Even if the image quality is expected to improve thanks to technological advancements, the “magnification rate” was considered adequate by all participants to improve the definition of fine structures during the identification and preservation of the RLNs and the PGs. Another aspect that should be mentioned was the possibility to modulate the image magnification dynamically during the procedure. The joystick was easy to use, allowing movement of the camera and magnification of the area of interest during the procedure, and assisting the surgeon during fine dissection. This could represent an advantage compared to surgical loupes given their fixed magnification. Moreover, the image orientation could be changed without moving the camera, and there was no loss of time in the transition to the contralateral side during total thyroidectomy. In general, the exoscope set-up was rated “very good” by all participants, as demonstrated by the fast set-up time of approximately 5 min. Some differences in terms of OR set-up are encountered depending on the surgical procedure, but the system is surely intuitive and easy to prepare for thyroid surgery with no intra-operative delay.

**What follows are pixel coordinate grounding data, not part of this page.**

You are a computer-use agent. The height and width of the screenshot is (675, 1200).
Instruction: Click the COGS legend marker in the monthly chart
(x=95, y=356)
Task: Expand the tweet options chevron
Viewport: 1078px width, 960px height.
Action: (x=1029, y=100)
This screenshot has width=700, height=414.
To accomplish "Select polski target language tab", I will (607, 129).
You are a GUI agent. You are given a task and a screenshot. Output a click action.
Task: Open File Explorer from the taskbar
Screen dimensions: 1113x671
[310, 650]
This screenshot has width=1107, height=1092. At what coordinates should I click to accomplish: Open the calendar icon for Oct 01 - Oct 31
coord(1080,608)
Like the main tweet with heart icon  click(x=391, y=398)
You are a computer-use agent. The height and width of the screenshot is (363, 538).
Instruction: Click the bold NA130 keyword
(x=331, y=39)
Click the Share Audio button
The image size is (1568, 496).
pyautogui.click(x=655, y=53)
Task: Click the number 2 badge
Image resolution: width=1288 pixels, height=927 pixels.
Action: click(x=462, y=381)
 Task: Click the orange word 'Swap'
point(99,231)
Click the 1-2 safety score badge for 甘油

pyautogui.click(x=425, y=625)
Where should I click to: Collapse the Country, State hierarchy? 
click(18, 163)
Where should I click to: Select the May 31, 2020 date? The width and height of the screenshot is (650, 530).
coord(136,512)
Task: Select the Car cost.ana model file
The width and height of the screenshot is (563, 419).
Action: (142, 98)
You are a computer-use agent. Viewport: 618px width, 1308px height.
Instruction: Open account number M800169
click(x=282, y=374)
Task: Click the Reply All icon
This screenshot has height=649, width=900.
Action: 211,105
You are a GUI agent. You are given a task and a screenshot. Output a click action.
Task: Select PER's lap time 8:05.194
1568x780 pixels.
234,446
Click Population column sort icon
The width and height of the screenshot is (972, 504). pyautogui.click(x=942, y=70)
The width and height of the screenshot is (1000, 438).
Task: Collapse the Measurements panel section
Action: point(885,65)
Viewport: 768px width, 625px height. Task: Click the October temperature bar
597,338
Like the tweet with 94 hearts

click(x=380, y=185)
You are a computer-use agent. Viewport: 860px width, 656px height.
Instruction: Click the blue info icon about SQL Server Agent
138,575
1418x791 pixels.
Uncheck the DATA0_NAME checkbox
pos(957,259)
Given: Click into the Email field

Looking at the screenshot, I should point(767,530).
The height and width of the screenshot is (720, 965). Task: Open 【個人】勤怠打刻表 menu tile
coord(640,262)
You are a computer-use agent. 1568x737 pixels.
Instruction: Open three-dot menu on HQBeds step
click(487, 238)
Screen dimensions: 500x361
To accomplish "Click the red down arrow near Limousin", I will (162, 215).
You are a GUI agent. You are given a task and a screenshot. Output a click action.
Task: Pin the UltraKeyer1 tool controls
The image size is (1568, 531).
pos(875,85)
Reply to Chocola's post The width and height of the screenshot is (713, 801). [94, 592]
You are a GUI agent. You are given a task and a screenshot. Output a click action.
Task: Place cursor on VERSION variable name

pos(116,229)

A central compartment neck dissection was performed in one patient after thyroidectomy. Exoscopic assistance was useful during the first part of the dissection when the RLN should be separated from the lymph nodes along its course. Then, the exoscope was not strictly necessary and the dissection could be completed on a direct vision. In our opinion, if only crucial surgical steps are performed with the aid of the exoscope, the operative time could be comparable to a conventional thyroidectomy. However, a learning curve may be expected in first-time users.

Some concerns should be raised from the economic perspective. Given the widespread of surgical procedures performed in the otolaryngology field (eg microvascular anastomoses, laryngeal and lateral skull base surgery), the possibility to use the exoscope also for thyroid surgery will may be encouraged in the future. On the other hand, exoscope-assisted thyroid surgery seems to present an unfavorable cost-benefit ratio in other settings, such as general surgery, where the exoscopic system has not been introduced at this time.

Conclusion

3D Exoscope-assisted thyroid surgery seems to be feasible and safe. The high-definition 3D exoscope could be used to perform precise dissection in the identification and preservation of the RLNs and the PGs. Further studies should be encouraged to analyze potential clinical benefit in the post-operative period.